Hace dos años se dijo que en su terreno podría construirse la villa destinada a los deportistas para los Juegos Panamericanos, pero la idea parece olvidada. Ese mismo año, el 2015, Semana Económica lo incluyó entre los terrenos más codiciados de Lima. Su valor sería de 480 millones de dólares. En noviembre último, el Ministerio de Salud anunció la reorganización del hospital.
¿Cuál es el gran problema de la salud mental en el Perú? La directora Rivera responde: “La falta de un diagnóstico precoz, que ayude a tratar mejor los males. Además, hay otro problema grave, el abandono: 164 pacientes no son visitados por ningún familiar. Nosotros esperamos que eso pueda cambiar, para que muchas de esas personas puedan reintegrarse de algún modo a la sociedad”. Y es que, quizá, algunos puedan dar eco a aquel verso que escribió hace casi cien años Carlos Oquendo de Amat: “Tuve miedo y me regresé de la locura”.

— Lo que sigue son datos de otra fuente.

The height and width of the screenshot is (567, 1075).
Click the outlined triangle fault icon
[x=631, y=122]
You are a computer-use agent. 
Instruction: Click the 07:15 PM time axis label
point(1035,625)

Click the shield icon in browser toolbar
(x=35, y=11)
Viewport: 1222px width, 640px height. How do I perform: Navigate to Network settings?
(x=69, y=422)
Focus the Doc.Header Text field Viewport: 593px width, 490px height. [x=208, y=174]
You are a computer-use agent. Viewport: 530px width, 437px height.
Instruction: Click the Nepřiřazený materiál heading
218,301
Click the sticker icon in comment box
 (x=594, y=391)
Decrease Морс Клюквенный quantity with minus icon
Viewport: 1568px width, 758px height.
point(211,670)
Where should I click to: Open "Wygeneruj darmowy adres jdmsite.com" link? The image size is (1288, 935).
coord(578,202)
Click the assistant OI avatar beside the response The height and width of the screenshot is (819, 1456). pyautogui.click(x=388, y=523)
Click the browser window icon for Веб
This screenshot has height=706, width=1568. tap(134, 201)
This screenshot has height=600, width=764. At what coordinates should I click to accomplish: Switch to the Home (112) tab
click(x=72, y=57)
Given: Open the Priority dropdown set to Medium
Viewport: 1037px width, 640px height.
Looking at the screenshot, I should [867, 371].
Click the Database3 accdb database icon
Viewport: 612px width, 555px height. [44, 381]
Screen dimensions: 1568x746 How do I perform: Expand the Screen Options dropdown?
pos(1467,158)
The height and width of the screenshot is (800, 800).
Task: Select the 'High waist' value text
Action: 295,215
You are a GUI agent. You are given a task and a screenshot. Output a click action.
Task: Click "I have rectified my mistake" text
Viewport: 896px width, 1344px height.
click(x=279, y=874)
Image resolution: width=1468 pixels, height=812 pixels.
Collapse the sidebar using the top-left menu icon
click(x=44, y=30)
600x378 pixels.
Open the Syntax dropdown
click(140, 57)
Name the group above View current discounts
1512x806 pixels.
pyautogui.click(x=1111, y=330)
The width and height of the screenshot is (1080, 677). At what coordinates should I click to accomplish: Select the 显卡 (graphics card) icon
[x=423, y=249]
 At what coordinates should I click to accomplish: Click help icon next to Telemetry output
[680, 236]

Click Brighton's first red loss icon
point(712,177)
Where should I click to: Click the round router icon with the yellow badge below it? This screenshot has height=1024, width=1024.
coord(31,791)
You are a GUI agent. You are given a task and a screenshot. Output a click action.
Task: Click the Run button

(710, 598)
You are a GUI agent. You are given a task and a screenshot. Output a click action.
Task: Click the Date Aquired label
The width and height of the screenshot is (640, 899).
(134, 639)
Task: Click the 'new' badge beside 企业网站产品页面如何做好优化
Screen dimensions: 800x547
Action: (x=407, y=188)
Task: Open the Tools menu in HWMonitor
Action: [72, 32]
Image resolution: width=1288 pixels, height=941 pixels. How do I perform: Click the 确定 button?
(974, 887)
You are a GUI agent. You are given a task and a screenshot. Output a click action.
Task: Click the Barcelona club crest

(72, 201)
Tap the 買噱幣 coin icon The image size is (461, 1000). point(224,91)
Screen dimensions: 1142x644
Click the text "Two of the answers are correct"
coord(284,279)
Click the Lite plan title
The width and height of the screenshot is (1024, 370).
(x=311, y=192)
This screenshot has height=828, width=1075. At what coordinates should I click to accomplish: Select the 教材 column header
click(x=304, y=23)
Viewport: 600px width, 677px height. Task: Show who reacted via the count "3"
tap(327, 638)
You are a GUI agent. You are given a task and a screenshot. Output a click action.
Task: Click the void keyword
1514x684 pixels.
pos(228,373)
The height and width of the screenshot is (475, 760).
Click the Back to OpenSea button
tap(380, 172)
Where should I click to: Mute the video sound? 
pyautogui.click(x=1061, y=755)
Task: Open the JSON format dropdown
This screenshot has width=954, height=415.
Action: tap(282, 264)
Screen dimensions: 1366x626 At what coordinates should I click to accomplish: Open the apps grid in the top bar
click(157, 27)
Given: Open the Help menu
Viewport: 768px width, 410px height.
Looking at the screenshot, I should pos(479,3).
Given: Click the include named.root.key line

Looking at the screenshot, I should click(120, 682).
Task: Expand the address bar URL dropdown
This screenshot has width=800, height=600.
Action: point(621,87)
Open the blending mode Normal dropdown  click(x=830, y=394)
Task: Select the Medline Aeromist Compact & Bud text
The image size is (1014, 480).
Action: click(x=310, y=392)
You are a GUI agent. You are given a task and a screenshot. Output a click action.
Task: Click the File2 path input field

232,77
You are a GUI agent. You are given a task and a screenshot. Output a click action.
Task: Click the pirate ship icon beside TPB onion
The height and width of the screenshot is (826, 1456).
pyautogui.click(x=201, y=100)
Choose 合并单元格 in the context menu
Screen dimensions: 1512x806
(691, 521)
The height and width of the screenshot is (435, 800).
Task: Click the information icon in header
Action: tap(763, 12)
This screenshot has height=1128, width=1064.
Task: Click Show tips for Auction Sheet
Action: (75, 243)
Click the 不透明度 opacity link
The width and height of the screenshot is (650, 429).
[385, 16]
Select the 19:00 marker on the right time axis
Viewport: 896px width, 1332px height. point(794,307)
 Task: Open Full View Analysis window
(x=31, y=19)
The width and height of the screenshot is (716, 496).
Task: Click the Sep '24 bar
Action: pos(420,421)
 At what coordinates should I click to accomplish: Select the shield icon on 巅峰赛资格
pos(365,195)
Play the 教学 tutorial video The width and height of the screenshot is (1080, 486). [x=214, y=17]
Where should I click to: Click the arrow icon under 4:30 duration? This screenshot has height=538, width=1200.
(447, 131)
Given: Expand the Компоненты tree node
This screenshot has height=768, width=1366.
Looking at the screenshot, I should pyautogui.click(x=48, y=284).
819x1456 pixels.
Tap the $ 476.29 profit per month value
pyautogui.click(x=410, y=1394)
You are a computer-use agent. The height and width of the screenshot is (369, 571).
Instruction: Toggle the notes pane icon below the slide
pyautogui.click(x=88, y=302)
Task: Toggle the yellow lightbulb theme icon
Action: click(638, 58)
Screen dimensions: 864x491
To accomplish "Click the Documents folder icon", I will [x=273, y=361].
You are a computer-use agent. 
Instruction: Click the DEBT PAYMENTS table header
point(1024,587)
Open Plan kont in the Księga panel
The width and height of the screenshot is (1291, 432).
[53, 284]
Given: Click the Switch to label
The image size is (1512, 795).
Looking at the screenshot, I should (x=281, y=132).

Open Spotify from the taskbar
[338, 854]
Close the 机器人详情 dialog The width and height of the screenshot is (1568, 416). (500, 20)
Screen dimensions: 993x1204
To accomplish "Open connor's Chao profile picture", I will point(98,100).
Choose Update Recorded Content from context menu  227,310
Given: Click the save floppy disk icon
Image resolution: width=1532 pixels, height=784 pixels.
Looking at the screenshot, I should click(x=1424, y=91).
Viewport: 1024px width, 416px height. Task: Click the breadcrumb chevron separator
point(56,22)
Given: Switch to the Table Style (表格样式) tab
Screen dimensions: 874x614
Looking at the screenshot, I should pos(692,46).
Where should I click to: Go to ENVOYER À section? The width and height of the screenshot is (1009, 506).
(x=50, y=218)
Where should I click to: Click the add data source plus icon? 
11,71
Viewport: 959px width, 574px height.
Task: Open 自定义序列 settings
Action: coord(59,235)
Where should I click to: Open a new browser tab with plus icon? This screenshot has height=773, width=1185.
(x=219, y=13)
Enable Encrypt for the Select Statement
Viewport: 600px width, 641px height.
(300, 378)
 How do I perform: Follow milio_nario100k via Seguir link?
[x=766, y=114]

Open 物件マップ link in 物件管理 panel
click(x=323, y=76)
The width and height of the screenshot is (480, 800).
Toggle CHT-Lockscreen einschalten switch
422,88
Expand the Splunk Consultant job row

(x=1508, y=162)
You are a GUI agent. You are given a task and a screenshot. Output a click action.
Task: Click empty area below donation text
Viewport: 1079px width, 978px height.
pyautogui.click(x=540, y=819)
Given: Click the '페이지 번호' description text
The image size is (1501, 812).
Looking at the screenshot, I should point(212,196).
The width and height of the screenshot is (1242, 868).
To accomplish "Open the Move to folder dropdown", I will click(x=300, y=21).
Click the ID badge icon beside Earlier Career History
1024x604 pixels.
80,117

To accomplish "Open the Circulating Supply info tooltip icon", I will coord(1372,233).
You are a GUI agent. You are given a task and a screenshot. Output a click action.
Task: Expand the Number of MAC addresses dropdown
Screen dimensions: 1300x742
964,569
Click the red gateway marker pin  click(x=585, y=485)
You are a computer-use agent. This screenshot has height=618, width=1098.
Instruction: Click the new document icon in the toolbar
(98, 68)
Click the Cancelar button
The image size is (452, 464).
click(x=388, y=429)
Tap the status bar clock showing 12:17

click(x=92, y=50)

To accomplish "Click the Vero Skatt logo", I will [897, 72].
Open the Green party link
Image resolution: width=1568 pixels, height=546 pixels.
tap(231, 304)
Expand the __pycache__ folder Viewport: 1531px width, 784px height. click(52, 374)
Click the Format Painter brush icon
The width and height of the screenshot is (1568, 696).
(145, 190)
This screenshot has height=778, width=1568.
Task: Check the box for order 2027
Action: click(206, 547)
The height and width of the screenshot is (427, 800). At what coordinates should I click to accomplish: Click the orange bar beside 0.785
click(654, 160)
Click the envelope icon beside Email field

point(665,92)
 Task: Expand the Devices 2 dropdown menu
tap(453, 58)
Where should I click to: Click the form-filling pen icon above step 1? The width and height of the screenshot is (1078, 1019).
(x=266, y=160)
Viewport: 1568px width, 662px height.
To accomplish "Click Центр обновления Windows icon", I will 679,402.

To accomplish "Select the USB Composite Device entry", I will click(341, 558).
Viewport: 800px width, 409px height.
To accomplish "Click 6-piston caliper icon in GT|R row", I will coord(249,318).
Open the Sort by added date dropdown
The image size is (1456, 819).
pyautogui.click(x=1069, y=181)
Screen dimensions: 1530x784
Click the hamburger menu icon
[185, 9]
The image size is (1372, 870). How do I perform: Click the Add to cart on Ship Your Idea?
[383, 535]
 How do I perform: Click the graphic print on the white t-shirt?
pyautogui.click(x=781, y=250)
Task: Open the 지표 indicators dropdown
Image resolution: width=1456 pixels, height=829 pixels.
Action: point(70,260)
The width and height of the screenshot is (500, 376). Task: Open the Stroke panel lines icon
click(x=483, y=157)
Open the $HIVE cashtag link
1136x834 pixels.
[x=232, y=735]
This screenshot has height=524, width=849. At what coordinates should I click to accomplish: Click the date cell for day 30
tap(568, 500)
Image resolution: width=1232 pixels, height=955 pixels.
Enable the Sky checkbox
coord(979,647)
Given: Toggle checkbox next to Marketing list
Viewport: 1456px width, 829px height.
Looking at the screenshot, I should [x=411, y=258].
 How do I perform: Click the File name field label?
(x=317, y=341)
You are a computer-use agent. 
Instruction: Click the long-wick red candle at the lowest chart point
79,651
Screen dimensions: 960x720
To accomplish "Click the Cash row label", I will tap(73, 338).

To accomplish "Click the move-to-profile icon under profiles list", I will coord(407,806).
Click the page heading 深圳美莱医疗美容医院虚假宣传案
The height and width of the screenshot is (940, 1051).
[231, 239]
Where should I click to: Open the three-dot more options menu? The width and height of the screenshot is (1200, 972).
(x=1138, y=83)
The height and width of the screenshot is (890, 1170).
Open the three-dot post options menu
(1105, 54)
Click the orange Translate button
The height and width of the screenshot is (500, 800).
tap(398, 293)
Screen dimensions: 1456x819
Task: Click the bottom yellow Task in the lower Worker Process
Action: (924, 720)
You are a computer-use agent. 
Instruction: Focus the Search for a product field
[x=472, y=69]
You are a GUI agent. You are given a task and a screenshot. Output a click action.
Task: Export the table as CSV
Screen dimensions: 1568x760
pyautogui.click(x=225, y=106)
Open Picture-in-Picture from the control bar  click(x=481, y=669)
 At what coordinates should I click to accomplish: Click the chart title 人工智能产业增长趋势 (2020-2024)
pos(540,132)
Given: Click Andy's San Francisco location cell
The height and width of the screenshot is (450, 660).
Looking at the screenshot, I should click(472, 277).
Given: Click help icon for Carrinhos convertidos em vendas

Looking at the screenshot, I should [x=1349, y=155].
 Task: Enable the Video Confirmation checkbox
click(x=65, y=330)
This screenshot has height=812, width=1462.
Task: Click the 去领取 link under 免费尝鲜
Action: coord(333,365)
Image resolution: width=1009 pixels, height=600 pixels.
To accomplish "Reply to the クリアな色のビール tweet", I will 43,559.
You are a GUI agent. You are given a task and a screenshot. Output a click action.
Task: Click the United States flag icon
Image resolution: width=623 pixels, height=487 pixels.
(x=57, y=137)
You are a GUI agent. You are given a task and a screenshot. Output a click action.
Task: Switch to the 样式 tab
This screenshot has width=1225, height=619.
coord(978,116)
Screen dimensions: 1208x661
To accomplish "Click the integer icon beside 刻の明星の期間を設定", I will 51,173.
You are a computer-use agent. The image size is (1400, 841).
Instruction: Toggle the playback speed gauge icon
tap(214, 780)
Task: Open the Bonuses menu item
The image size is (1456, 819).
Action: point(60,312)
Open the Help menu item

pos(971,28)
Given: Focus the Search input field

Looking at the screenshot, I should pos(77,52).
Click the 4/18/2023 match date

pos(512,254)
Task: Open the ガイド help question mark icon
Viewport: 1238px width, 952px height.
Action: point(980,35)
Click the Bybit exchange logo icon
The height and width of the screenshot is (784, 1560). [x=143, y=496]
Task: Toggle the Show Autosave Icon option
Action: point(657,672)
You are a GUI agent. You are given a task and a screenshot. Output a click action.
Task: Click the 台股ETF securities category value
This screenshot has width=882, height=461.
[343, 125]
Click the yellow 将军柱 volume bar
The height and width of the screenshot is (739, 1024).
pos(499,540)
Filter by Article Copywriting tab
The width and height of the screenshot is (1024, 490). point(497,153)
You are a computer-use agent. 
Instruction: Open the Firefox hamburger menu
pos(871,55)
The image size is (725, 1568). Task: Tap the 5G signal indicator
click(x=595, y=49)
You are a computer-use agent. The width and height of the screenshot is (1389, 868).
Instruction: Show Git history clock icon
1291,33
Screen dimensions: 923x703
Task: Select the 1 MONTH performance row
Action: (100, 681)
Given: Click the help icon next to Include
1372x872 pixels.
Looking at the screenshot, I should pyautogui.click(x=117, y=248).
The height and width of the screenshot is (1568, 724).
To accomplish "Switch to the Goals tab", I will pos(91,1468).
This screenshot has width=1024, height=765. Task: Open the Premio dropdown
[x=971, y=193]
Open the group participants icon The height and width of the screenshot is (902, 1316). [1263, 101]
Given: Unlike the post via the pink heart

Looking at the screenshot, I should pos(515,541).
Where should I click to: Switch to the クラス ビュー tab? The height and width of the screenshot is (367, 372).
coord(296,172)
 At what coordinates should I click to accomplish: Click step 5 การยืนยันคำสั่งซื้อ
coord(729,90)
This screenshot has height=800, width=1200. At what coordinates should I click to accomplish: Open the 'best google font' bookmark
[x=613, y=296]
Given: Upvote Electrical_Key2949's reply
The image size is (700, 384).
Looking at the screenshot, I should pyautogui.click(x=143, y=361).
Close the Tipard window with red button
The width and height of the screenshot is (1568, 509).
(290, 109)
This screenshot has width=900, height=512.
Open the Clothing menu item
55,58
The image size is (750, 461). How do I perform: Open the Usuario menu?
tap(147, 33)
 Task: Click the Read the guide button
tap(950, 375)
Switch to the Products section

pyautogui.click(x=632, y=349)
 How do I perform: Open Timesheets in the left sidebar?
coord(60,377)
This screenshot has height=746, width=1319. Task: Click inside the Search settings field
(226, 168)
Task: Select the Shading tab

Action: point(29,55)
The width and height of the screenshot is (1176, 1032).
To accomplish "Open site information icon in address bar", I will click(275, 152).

Cifras de locuraEn los últimos años, la cifra de atenciones por trastornos mentales y de comportamiento se duplicó. Pasó de 468.623 el 2009, a 980.660 el 2016. Según el Minsa, 786.637 casos han sido atendidos entre enero y octubre de este año. Esto incluye esquizofrenia, neurosis, estrés, drogadicción, retraso mental y síndrome de maltrato. Las autoridades esperan alcanzar el millón de casos al finalizar el año. Según la Organización Mundial de la Salud, en el mundo cada tres segundos una persona es diagnosticada con demencia. La enfermedad de Alzheimer es la más frecuente.